### Problem statement
Please retype the portion of the patent text on vibrating parts feeders starting at "Many designs have" and ending at "proved very expensive.".

Abstract:
An apparatus for advancing a plurality of components comprising a vibrating feed tray, having a plurality of interchangeable modular troughs, each sized to receive a component of a particular size. The troughs are removably and slidably secured to the tray, and can be used in any combination. One end of each trough is characterized by only one side wall. A second, parallel side wall is provided each trough by means of sharing the side wall of the adjoining trough. In the event that there is no directly adjacent trough, a side stop is positioned adjacent the open side of the trough.

Description:
BACKGROUND OF THE INVENTION 
     The present invention relates generally to the field of vibrating conveyors, and in particular to parts feeders for feeding electronic components to &#34;pick and place&#34; machines which mount such components on, for example, printed circuit boards. 
     The assembly of surface mounted printed circuit boards required the placement of a wide variety and large number of small electronic components on the surface of the board in precisely located, predetermined positions. The repetitive nature of this task has led to the development of computer controlled, automatic &#34;pick and place&#34; machines which pick up electronic components from a &#34;pick&#34; station, move the component to the printed circuit board, and &#34;place&#34; the component at a precisely defined, predetermined location on the circuit board. To maintain a steady supply of components at the &#34;pick&#34; station, like components are packaged in elongate, open ended tubes. A plurality of tubes, each containing different components, are mounted on a vibrating feed tray such that the components advance out of the tubes. To guide the components to their respective &#34;pick&#34; station, channels or troughs must be provided on the tray. It is critical that each channel be properly dimensioned corresponding to the respective components and tubes so that the component is oriented in a predictable fashion when it arrives at the &#34;pick&#34; station. If not properly oriented, the component may not be able to be lifted from the &#34;pick&#34; station, or if it is lifted, it will not be placed in the proper orientation on the printed circuit board. 
     Many designs have been utilized for guiding the components through channels or troughs. Typically, an array of such troughs are formed on the feed tray which, in turn, is secured to a vibrator. Early attempts at accommodating a wide array of component parts having varying shapes and sizes was to machine a tray exhibiting a plurality of fixed channels of different sizes. This approach proved effective for the particular application for which the tray was machined, but a change in any of the component parts to be fed necessitated machining a new tray. Further, since the tray was machined for a specific application, it was seldom, if ever reusable, and thus the cost of employing such units proved very expensive.

### Dataset excerpts
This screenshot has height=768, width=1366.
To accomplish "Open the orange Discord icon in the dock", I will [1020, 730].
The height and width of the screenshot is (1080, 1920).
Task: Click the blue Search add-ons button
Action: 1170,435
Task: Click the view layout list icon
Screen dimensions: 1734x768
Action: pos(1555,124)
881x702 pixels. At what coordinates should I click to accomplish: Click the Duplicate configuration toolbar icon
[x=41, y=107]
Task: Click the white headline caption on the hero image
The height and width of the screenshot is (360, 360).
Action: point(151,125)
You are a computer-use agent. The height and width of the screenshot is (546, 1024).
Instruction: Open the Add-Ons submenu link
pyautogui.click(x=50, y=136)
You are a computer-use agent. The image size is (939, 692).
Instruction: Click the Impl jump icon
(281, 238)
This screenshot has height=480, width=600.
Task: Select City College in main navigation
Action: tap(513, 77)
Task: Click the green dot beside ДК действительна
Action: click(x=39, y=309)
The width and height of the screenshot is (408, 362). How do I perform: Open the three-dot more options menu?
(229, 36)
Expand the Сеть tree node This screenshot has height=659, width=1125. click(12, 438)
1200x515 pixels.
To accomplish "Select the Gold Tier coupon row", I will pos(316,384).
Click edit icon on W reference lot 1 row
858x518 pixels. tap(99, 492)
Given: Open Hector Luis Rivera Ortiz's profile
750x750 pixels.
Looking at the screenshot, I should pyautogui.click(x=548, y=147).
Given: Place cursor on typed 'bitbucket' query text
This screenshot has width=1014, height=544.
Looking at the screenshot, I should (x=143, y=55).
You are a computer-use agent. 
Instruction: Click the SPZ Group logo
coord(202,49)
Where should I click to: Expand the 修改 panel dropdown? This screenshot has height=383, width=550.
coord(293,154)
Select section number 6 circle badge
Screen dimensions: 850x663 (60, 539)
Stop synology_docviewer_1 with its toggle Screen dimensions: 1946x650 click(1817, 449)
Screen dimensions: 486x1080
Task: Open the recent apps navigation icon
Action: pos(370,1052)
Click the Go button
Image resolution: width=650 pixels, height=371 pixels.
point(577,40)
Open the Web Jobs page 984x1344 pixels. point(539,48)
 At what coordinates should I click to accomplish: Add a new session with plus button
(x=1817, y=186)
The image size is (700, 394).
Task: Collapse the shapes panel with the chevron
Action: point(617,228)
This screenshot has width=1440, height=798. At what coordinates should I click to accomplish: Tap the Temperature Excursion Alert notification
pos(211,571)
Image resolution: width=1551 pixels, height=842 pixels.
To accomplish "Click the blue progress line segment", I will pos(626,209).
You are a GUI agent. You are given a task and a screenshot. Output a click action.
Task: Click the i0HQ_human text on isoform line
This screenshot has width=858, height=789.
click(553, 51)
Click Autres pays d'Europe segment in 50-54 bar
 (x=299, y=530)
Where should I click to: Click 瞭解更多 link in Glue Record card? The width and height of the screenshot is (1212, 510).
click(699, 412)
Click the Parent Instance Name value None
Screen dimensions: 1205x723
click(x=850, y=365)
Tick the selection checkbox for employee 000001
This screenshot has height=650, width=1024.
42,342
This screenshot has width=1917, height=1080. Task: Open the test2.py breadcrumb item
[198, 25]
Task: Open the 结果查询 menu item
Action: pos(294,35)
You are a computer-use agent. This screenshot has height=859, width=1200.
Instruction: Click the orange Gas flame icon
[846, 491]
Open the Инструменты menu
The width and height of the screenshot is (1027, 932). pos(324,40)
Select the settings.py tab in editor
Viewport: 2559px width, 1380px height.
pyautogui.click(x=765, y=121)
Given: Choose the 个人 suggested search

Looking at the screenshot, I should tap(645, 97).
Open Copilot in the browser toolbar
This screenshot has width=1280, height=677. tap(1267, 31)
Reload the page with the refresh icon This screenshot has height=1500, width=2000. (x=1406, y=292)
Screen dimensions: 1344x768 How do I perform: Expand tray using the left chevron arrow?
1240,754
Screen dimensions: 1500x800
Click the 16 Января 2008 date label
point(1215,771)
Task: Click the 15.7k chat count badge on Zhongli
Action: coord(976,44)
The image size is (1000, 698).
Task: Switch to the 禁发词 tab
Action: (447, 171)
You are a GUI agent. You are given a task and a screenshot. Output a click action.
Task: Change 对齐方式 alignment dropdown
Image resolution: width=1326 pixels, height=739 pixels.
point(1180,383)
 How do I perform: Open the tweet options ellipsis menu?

### Answer below
Many designs have been utilized for guiding the components through channels or troughs. Typically, an array of such troughs are formed on the feed tray which, in turn, is secured to a vibrator. Early attempts at accommodating a wide array of component parts having varying shapes and sizes was to machine a tray exhibiting a plurality of fixed channels of different sizes. This approach proved effective for the particular application for which the tray was machined, but a change in any of the component parts to be fed necessitated machining a new tray. Further, since the tray was machined for a specific application, it was seldom, if ever reusable, and thus the cost of employing such units proved very expensive.